Raman spectroscopy is based on the principle of inelastically scattered light arising from vibrational energy states of molecular bonds, and it provides valuable biochemical markers to study tissue composition. Raman spectroscopy has been studied in various clinical applications [8–13]. Our interest is in exploring the use of Raman scattering for studying bone chemical composition and predicting the risk of bone fracture with age and disease, such as osteoporosis. Reports indicate that collagen, the primary organic component of bone extracellular matrix, undergoes changes with osteoporosis [14–17]. However, the current gold standard for bone health, dual-energy X-ray absorptiometry (DXA), measures only the mineral component of bone.
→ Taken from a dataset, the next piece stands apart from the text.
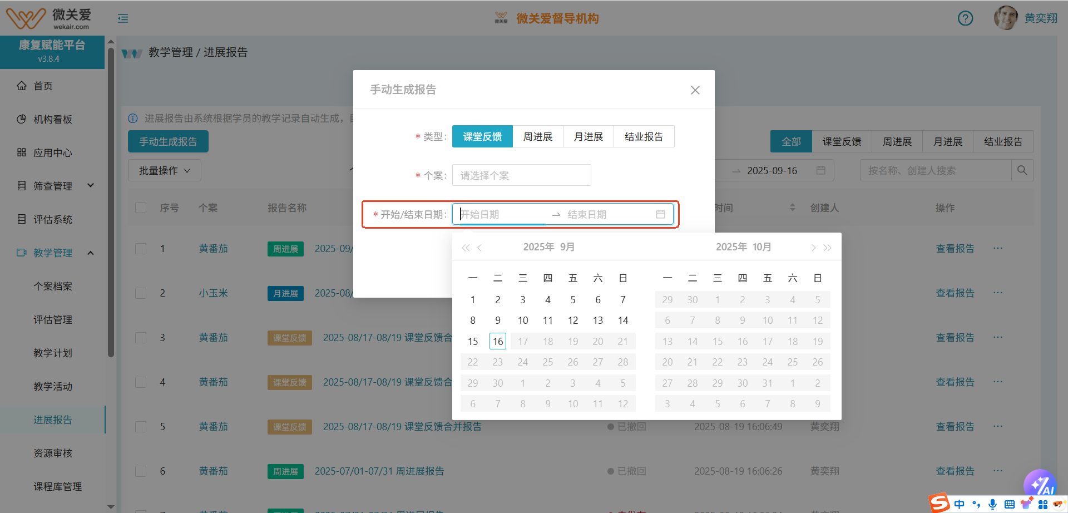Close the 手动生成报告 dialog
This screenshot has height=513, width=1068.
[x=695, y=90]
With Raman spectroscopy both the mineral and organic phases can be measured. Results ex vivo showed that Raman spectroscopy could distinguish between normal and unhealthy tissue non-invasively [13] using time-resolved measurements in mouse genotypes. Also, Schulmerich et al. [18] have accurately recovered Raman bone spectra through 5 mm of tissue in a canine excised limb using a reflectance-based fiber optic probe. In addition, compositional differences observed in bone excised from women with and without hip fractures illustrated a higher carbonate-phosphate ratio from trabecular bone in women with fracture [19]. Because of the molecular specificity and quantitative potential of these measurements, deep tissue Raman measurements would provide valuable biomedical information if Raman scatter could be well localized to the region of origin and then used to tomographically recover the contrast (i.e. boundaries) between the desired target and background.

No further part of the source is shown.